Prompt:
List every line of the listing below that contains the string "perform". Case counts.

Given information:
=-=-=-=-=

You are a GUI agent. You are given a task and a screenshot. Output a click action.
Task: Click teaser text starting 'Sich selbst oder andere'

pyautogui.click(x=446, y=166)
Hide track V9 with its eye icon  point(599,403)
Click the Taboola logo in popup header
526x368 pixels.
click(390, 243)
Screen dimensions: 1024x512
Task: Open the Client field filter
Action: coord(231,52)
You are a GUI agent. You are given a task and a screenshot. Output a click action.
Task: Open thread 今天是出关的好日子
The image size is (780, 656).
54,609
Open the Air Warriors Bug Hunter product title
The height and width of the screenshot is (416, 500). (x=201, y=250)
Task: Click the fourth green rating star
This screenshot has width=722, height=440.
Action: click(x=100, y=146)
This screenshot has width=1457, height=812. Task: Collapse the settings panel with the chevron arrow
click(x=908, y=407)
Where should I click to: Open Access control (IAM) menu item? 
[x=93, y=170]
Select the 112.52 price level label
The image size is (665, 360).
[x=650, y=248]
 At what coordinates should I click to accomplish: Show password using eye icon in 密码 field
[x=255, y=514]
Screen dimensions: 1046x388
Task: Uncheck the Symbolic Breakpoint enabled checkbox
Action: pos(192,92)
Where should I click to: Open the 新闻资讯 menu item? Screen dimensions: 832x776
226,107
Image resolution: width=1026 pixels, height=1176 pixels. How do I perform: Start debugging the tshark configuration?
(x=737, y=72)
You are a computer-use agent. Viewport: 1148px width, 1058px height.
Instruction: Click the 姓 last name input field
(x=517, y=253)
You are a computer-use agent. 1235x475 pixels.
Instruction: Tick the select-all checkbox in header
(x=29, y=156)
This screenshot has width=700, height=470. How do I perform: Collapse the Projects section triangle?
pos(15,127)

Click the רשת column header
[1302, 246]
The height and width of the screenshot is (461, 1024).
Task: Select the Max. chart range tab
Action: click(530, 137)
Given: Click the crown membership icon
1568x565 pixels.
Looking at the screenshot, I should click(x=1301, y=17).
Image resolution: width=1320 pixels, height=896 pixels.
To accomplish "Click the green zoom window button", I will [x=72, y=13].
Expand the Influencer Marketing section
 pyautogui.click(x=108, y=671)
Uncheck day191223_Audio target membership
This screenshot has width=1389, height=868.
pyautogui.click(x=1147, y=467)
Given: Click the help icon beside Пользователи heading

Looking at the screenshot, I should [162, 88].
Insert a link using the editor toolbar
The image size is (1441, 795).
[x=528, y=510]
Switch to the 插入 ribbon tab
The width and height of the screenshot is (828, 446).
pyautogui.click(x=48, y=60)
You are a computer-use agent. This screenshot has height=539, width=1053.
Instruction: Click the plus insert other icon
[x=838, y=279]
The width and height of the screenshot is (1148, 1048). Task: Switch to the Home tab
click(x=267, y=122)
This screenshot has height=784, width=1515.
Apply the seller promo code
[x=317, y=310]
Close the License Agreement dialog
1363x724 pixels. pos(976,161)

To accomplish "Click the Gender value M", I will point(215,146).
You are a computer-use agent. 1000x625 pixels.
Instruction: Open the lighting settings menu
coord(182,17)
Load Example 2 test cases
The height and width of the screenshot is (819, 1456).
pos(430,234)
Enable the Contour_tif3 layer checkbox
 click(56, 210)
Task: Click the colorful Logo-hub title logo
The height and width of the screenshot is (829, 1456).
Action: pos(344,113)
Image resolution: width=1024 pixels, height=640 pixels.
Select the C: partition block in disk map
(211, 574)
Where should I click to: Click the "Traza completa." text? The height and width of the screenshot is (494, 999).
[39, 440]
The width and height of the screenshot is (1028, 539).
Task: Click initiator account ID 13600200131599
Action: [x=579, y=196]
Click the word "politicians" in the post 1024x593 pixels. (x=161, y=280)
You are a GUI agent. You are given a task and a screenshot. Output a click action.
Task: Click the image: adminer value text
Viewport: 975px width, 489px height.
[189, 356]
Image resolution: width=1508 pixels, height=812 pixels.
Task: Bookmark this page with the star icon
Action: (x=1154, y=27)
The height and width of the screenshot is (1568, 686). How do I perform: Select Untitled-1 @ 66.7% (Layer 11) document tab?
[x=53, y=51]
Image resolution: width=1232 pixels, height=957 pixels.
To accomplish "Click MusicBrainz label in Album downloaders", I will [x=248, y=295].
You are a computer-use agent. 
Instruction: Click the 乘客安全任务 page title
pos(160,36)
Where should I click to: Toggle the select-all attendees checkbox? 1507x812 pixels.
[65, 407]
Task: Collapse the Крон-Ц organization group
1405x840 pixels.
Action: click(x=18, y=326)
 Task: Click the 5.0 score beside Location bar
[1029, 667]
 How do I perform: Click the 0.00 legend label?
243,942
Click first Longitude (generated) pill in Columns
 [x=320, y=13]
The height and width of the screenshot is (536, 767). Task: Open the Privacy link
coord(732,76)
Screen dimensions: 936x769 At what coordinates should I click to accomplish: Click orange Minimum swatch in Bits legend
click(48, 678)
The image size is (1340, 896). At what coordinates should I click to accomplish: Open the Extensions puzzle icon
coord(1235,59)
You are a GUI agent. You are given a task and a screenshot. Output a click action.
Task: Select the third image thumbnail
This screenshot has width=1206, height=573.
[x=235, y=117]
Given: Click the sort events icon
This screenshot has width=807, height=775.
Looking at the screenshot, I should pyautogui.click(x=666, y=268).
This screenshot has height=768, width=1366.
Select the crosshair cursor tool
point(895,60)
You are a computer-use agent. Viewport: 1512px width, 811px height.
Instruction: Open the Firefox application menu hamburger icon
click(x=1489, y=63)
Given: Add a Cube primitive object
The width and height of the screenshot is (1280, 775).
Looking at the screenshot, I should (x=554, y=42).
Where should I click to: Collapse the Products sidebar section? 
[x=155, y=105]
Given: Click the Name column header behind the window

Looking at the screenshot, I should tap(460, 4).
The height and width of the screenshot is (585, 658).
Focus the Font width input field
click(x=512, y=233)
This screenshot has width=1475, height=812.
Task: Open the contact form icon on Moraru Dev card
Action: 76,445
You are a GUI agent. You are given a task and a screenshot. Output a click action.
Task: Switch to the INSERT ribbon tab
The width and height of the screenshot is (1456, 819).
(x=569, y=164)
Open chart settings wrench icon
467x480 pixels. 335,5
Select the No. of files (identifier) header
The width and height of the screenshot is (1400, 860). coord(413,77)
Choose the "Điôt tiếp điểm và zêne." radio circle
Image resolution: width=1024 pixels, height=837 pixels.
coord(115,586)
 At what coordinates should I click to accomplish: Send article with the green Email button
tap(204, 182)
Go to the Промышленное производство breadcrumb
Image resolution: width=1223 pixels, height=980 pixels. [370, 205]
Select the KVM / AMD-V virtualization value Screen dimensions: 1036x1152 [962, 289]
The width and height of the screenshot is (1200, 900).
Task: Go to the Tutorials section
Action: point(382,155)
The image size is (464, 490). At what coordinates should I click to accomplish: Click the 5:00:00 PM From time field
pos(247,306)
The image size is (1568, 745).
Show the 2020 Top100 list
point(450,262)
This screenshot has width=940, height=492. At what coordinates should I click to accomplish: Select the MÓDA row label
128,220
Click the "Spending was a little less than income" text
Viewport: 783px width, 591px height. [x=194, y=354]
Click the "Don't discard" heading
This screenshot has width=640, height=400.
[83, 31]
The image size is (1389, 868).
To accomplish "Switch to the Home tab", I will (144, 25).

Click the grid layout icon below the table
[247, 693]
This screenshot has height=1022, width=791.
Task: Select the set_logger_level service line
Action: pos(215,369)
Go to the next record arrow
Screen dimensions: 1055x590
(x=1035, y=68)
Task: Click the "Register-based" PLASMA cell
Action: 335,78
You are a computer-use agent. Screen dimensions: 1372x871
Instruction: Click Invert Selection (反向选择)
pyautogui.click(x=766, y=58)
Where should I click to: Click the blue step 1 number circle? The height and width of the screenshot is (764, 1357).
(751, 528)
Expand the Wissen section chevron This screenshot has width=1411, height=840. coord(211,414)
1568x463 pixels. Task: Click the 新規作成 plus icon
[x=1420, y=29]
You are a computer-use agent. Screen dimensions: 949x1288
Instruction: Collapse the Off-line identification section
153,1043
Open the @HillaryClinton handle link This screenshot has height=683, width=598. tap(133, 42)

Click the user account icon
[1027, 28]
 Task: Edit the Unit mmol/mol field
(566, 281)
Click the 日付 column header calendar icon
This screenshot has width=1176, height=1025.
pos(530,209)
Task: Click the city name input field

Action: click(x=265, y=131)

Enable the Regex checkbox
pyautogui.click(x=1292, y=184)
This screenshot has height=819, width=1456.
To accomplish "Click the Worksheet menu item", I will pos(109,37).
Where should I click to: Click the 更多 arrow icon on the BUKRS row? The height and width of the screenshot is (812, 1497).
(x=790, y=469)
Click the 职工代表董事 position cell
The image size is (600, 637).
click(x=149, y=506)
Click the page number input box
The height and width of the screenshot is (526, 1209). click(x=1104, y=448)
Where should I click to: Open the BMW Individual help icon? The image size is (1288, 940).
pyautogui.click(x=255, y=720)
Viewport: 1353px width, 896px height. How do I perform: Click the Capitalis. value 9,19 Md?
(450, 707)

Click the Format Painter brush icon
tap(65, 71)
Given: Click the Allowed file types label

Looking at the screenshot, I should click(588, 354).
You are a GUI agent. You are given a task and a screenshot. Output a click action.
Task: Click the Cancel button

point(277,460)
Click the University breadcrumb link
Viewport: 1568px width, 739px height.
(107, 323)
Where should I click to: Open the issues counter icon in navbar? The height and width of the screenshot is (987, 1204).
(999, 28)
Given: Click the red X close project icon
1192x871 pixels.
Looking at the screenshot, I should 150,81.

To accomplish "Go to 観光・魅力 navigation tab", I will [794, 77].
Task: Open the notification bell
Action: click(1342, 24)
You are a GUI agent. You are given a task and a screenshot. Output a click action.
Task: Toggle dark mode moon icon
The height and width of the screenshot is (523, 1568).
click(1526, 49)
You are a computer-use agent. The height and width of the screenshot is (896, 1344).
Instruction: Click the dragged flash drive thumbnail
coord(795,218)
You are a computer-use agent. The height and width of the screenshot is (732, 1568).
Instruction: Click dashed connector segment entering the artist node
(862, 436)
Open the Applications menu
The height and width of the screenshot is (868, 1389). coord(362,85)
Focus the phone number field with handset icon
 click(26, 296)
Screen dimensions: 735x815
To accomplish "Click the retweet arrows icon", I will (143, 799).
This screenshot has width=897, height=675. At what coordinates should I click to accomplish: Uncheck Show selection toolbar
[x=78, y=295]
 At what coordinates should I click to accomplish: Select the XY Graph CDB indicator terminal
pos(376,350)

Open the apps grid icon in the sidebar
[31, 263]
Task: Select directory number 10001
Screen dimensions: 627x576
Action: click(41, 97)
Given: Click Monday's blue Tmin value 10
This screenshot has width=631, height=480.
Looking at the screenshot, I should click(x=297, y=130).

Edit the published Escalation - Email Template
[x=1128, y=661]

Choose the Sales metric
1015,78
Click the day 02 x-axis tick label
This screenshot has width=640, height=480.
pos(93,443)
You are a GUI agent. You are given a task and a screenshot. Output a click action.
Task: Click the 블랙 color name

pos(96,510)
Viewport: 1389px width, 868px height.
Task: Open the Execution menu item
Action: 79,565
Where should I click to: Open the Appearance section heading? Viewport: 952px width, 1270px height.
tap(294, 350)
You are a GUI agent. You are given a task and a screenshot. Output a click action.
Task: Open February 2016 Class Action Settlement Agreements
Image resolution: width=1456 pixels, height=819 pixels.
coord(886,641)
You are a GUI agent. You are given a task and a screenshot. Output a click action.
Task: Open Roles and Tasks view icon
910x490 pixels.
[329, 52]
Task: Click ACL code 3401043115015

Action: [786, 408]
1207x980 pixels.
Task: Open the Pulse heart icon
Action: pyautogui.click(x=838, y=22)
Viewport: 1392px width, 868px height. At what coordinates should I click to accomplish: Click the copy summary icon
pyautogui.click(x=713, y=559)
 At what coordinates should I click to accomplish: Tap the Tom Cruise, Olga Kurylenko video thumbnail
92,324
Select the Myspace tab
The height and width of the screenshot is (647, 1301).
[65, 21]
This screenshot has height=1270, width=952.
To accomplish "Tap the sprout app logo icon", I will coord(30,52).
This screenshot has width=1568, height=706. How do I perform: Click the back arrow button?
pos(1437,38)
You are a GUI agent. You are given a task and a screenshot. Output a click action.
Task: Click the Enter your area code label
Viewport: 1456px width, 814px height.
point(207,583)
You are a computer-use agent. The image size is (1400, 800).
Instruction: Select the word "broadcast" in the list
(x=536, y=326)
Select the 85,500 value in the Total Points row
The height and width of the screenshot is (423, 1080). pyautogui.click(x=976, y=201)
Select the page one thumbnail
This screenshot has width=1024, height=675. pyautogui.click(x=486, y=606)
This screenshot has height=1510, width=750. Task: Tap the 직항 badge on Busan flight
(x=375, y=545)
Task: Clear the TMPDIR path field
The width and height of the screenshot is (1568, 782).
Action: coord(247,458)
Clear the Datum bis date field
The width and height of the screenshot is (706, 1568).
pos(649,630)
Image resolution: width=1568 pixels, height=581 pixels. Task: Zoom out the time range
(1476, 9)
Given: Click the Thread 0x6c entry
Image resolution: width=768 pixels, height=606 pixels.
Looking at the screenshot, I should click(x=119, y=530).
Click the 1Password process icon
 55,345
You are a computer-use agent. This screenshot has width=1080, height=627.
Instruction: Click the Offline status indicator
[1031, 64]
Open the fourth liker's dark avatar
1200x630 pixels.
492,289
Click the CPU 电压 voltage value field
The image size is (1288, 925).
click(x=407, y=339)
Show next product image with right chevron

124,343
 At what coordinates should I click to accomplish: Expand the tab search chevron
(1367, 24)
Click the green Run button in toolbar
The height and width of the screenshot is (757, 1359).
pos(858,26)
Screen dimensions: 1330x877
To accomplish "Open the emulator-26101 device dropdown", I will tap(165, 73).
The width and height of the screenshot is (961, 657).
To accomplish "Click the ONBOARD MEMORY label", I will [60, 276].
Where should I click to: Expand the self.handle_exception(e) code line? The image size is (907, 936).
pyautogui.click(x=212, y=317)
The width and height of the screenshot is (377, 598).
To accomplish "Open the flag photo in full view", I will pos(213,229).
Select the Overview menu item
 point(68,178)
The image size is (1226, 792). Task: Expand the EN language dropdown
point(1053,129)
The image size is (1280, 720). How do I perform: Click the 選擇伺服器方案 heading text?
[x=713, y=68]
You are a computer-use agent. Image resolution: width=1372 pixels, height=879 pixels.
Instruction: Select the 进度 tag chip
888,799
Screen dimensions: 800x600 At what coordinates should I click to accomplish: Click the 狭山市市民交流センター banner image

=-=-=-=-=

Output for this task:
Image resolution: width=1026 pixels, height=1176 pixels. How do I perform: Start debugging the tshark configuration?
This screenshot has width=700, height=470. How do I perform: Collapse the Projects section triangle?
The height and width of the screenshot is (1568, 686). How do I perform: Select Untitled-1 @ 66.7% (Layer 11) document tab?
 How do I perform: Click the 0.00 legend label?
Viewport: 1353px width, 896px height. How do I perform: Click the Capitalis. value 9,19 Md?
This screenshot has width=1568, height=706. How do I perform: Click the back arrow button?
The image size is (1280, 720). How do I perform: Click the 選擇伺服器方案 heading text?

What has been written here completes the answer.